The listing below must be repeated word for word, without its pictures.

Data supplied:
•••

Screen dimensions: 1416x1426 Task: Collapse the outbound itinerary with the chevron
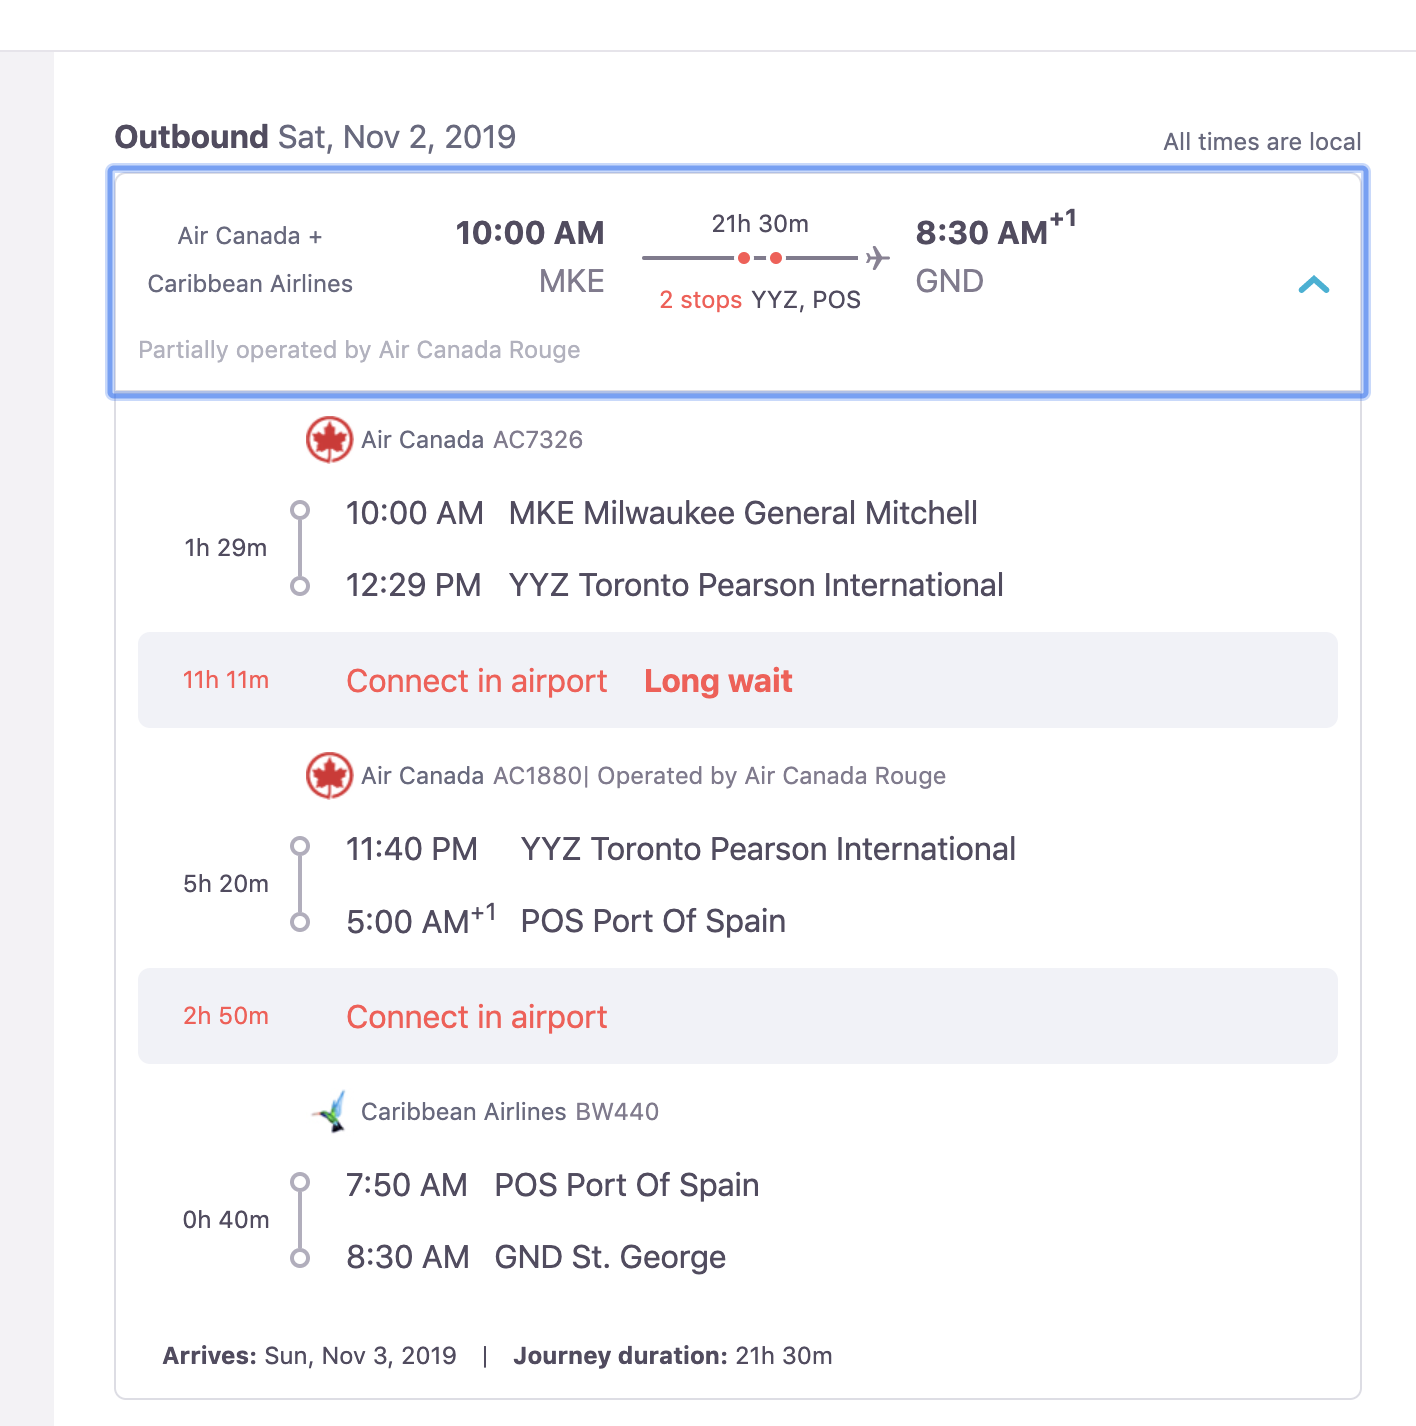coord(1313,284)
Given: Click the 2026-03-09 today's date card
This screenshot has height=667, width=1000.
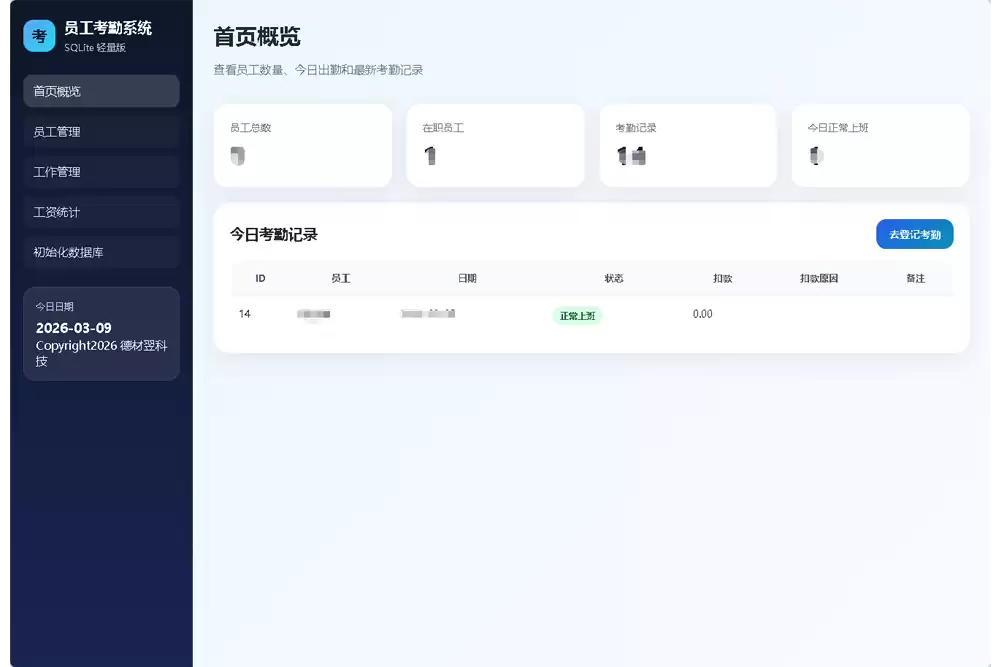Looking at the screenshot, I should (x=101, y=334).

•••

Solution to this task:
Screen dimensions: 1416x1426 Task: Collapse the outbound itinerary with the chevron
coord(1313,284)
Given: Click the 2026-03-09 today's date card
This screenshot has height=667, width=1000.
Looking at the screenshot, I should (x=101, y=334).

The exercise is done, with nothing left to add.